- _Information given_:
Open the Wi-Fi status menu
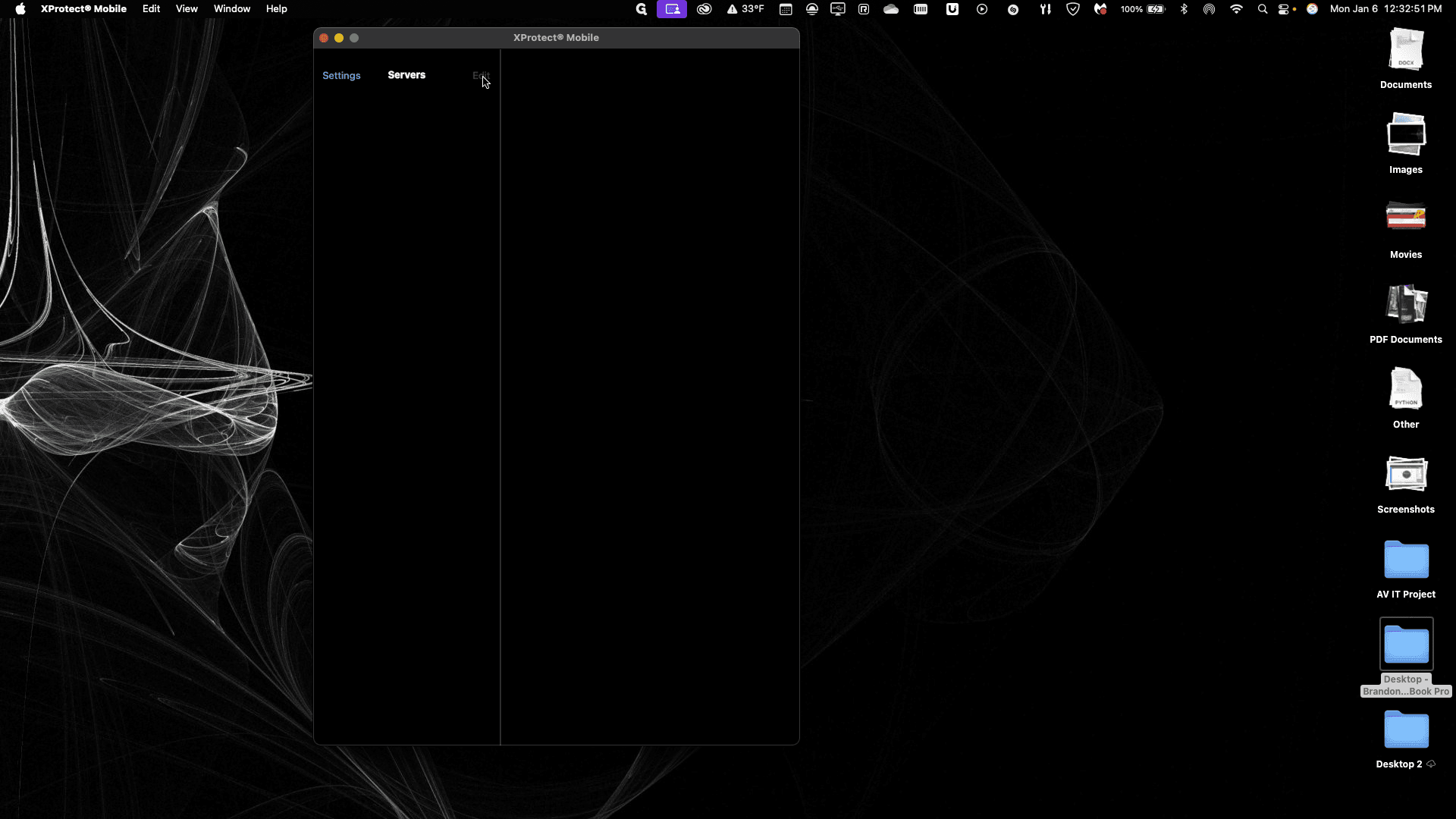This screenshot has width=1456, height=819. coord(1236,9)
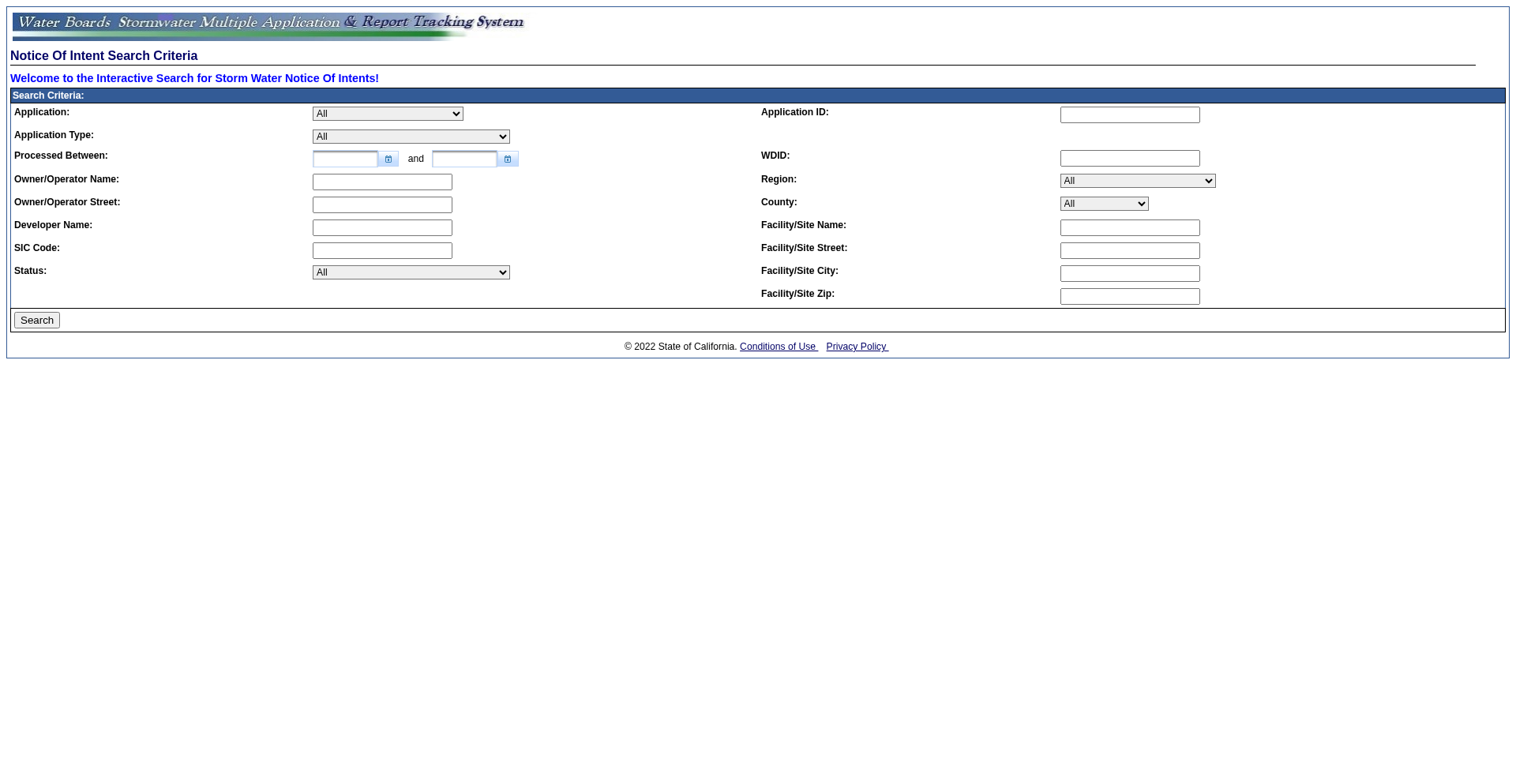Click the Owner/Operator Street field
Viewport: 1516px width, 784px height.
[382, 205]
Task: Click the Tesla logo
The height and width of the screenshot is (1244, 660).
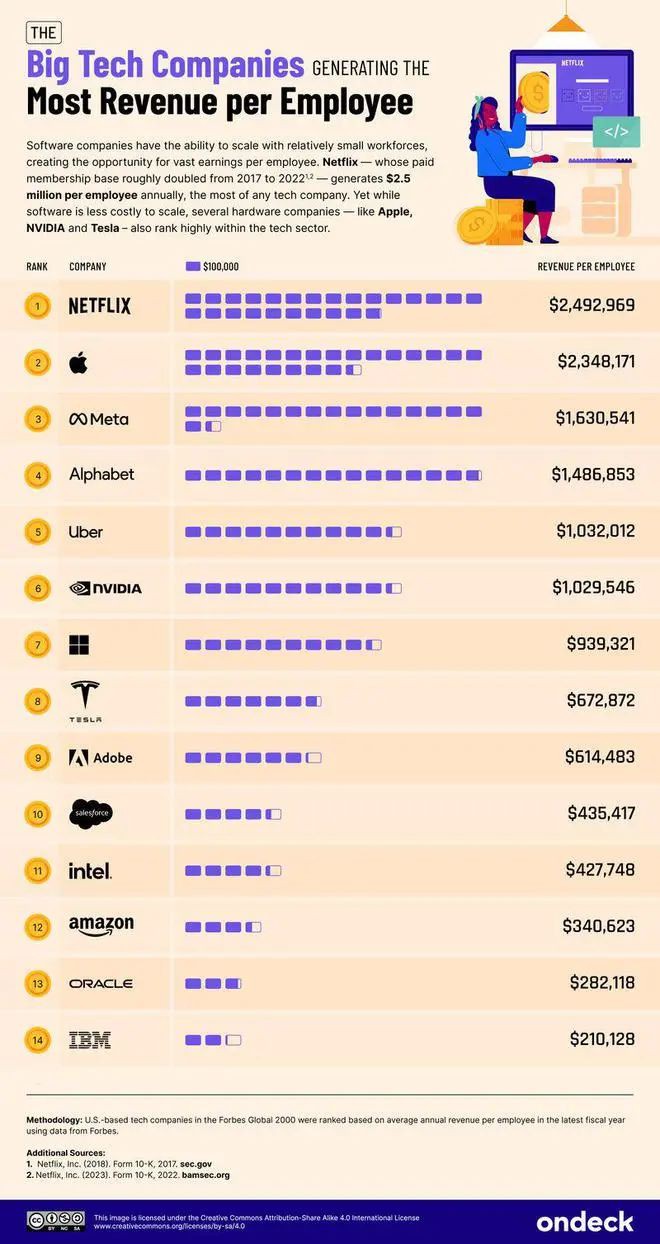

- _Task brief_: Which lines run from the one containing "Task: Click the Tesla logo" to the end of the entries above? Write them out exactly, leaving out every picture.

- _Written answer_:
Task: Click the Tesla logo
The height and width of the screenshot is (1244, 660).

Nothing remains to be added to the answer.